こうしたデータ分析に基づいた施策の成果として、ポスティング制度の活性化が挙げられます。2020 年からポスティングの大幅拡大を宣言し、4 年間で約 27,000 人が応募、約 10,000 人が異動しました。また、リスキリングやキャリアオーナーシップを支援する取り組みにより、自己学習の総学習時間は 2020 年度比で 4.4 倍に増加しています。社内の人材流動性も高まり、それが中途採用の拡大( 2023 年度は前年比 1.32 倍の 1,083 名)や、新卒採用の増加(同 1.36 倍の 1,037 名)にもつながっています。(図 5 参照)
(図 5 )

AI が変える、日常の人事業務と学びの風景
パネルディスカッションでは、AI や HR テクノロジーがもたらす可能性と課題について、実務的な視点から活発な議論が交わされました。富士通は、2018 年頃から人事チャットボットを導入し、就業・休業制度に関する問い合わせに 24 時間対応できる体制を整えました。これにより、人の関与を半減させつつ、問い合わせ件数は 4 倍に増加しました。また、学びのプラットフォームである「富士通ラーニングエクスペリエンス」では、個人の希望に基づいたコンテンツやポジションのレコメンド機能を実装し、学習時間の増加につなげています。富士通での取り組みに続け、SAP からは「ビジネスAI」が紹介されました。基盤技術として外部の大規模言語モデル(LLM)と連携し、AI による給与計算結果の詳細説明の導入など、人事部門の負担を軽減するような業務プロセスとの組み合わせに注力しています。(図 6 参照)
(図 6 )
自律と信頼の好循環を生み出す戦略的な HR テクノロジー活用
HR 領域へのテクノロジー導入は、単にツールを導入するだけでは不十分であり、組織や人事制度の変革と連携させることが重要です。「人的資本経営の目標や人材ポートフォリオを明確にし、適切な KPI を設定することで初めてツールが効果を発揮します。また、組織単位でビジョンを持ち、PDCA を回しながら活用する必要があるでしょう」(平松氏)それに続けて、「 HR 施策の推進には社内の理解が不可欠であり、CHRO が取締役会や株主に施策の目的や期待される成果を説明する能力が求められます」といった山本氏からの指摘が入る一方、平松氏は「部下のことは自分が最も理解しているという従来の考えでは組織の流動性を高められず、データを活用し人材の適性を可視化することが効果的な人的資本経営につながるのではないでしょうか」と指摘しました。

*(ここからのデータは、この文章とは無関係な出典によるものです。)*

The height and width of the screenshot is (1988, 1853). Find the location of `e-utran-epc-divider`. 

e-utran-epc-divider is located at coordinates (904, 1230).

「 SAP のソリューションでは、社員のスキルを自動分析し、最適なキャリアパスを提示する機能が導入され、企業の成長を支えるツールとして活用が進んでいます。実際に、デルタ航空の事例では、カスタマーフェイシング職の 25 %を基幹職へ登用するという目標のもと、従業員の自律的キャリア実現を支援しています。具体的には、AI による職務要件の明確化とキャリア実現のための研修等の具体的なアクションプランの提案により、個人の成長とモチベーション向上を実現しています」(佐々見)
登壇者である 3 名は、最後に、HR テクノロジー活用の鍵はデータ蓄積と因果関係の分析であると指摘し、テクノロジーを活用して社員に情報と機会を提供し、自律と信頼の関係を築くことが人的資本経営の成功につながると述べ、講演を締めくくりました。